### Requirement
The output should hold exactly, and only, the lines from the line bearing "This screenshot has height=2400, width=1080." through the last line of the listing below, and no pictures.

### Study material
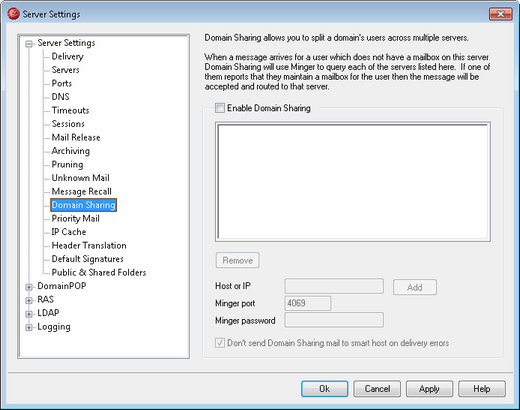Expand the Logging tree node

pyautogui.click(x=29, y=327)
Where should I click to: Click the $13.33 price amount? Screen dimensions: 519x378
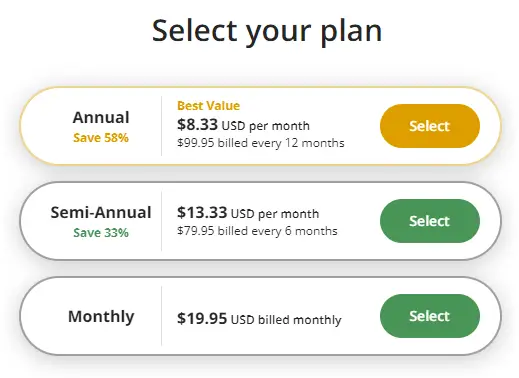(202, 212)
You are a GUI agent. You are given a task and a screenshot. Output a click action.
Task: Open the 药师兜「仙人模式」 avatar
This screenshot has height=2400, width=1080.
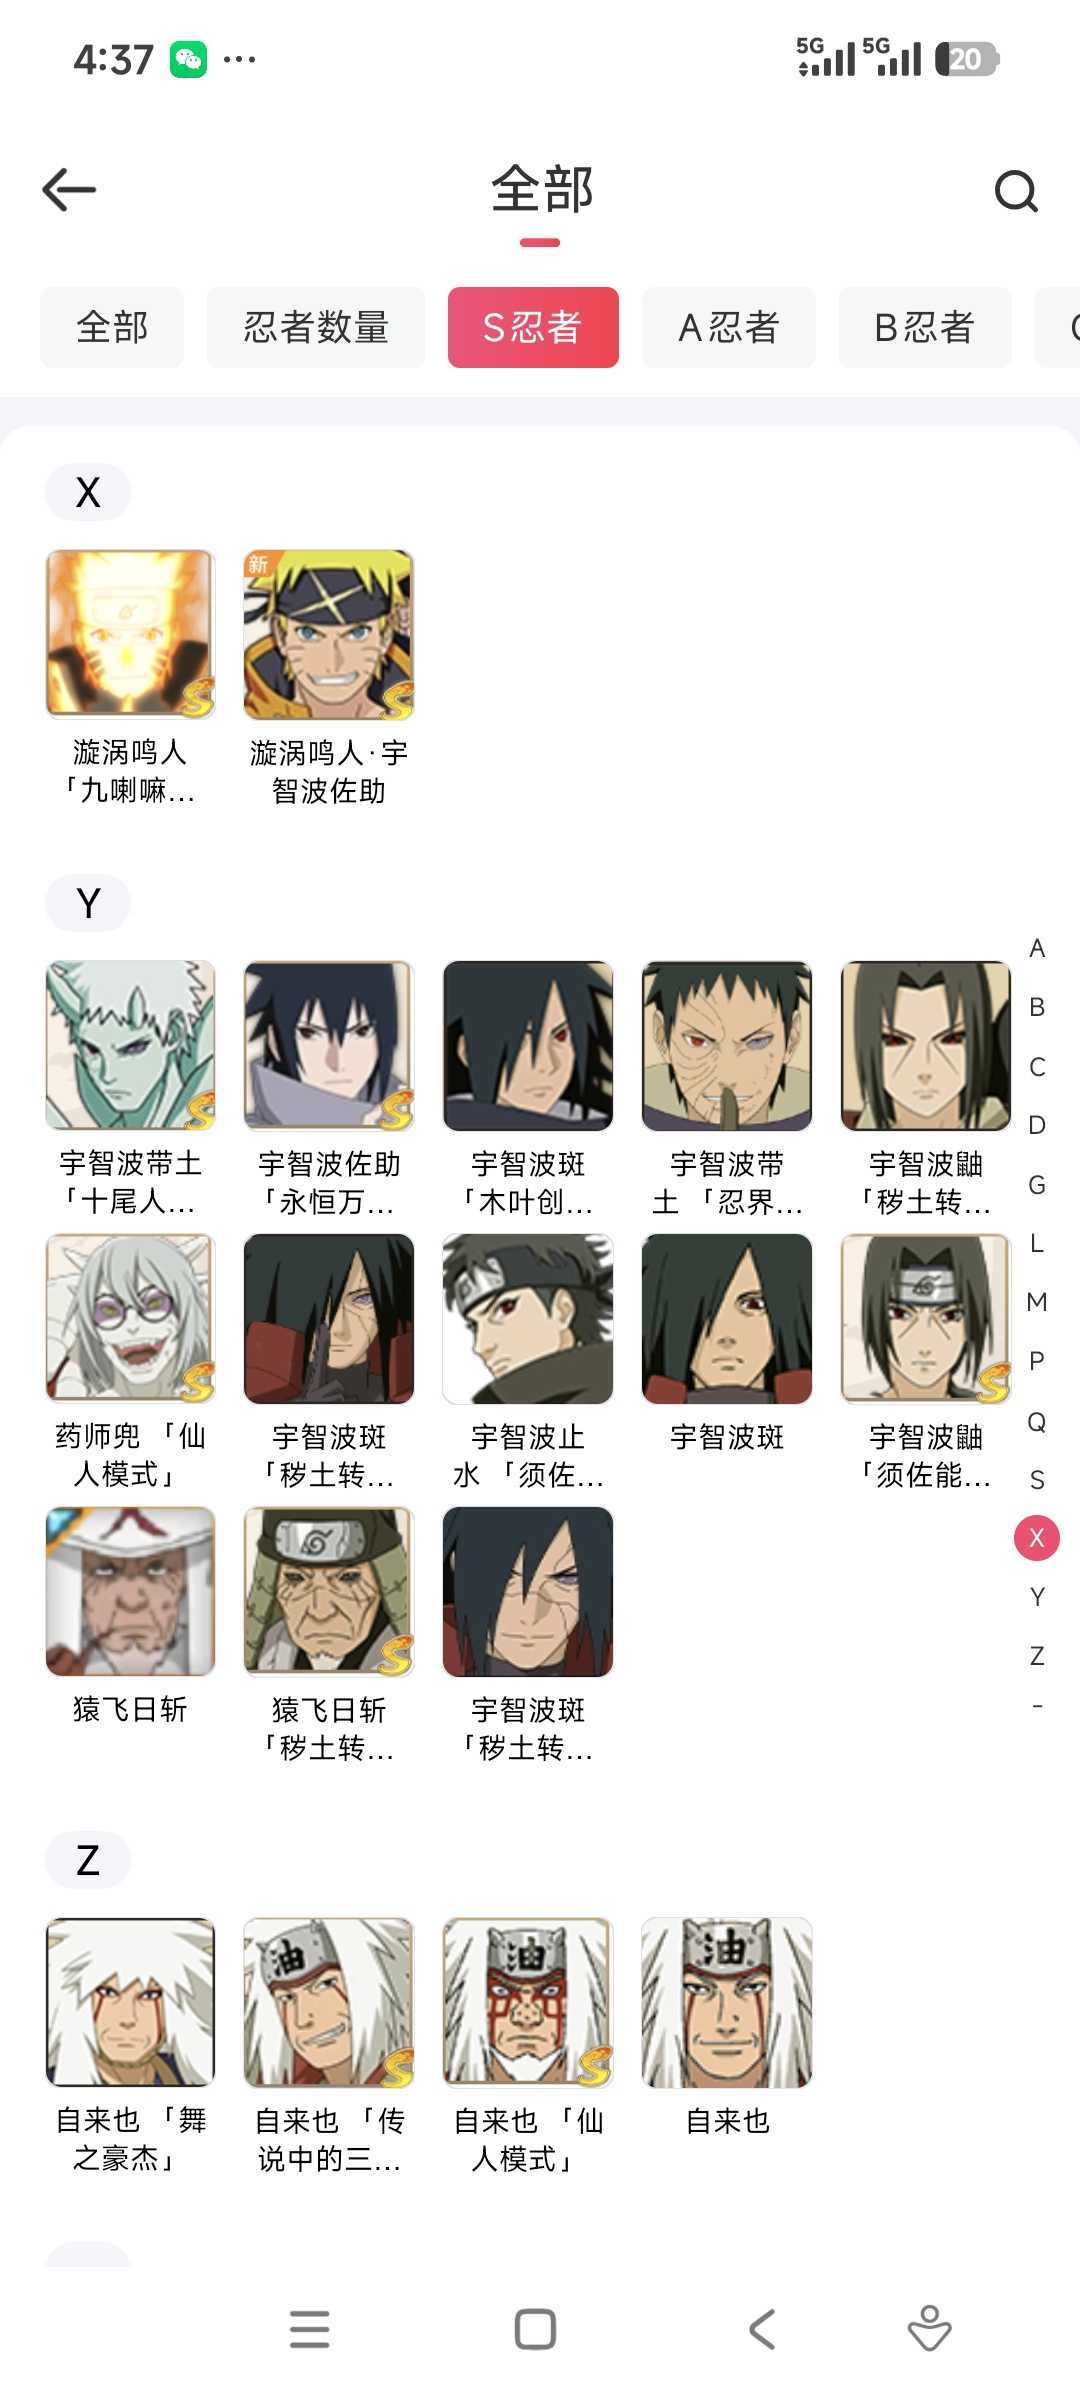coord(130,1318)
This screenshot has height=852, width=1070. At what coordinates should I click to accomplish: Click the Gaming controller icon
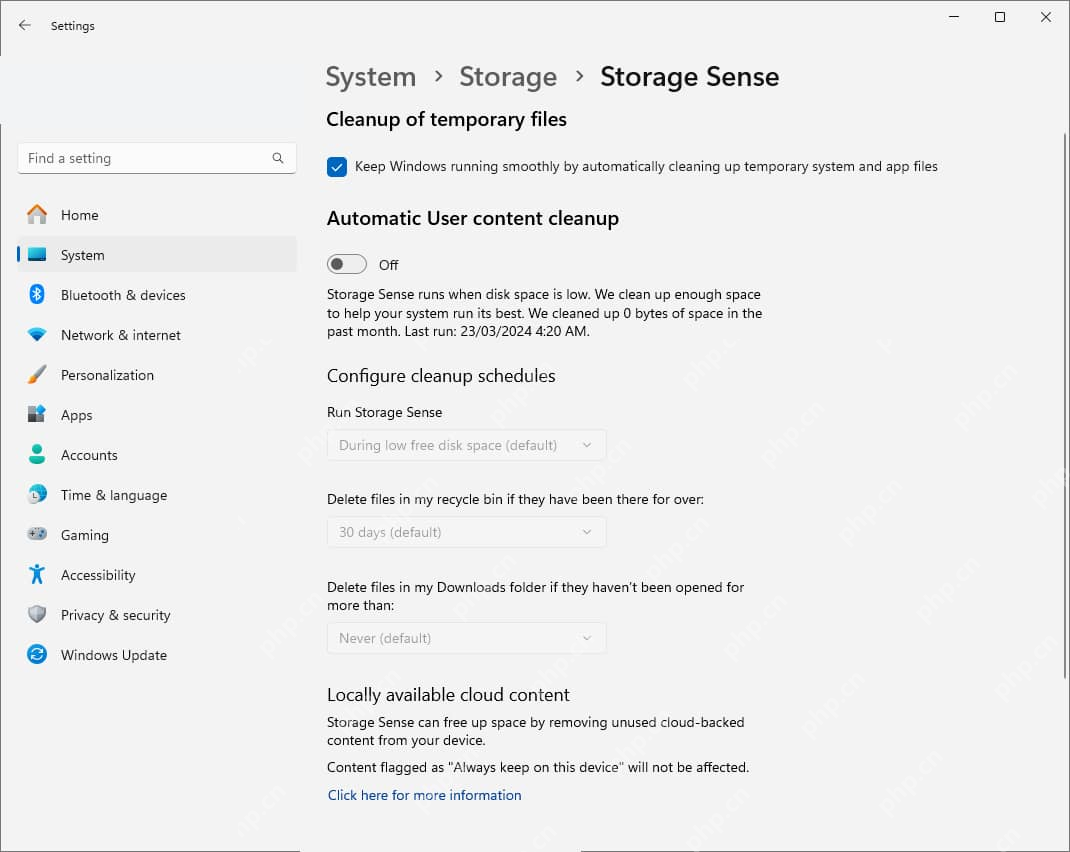[37, 534]
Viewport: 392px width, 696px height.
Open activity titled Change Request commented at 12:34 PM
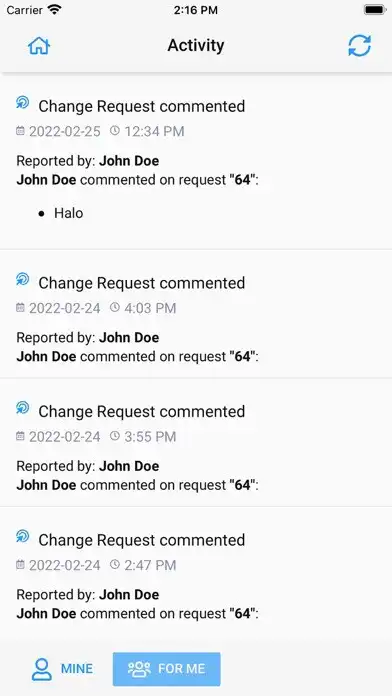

### Written solution
This screenshot has height=2400, width=1080.
coord(130,1318)
This screenshot has height=852, width=1070. At what coordinates should I click to accomplish: Click the Gaming controller icon
[37, 534]
Viewport: 392px width, 696px height.
Open activity titled Change Request commented at 12:34 PM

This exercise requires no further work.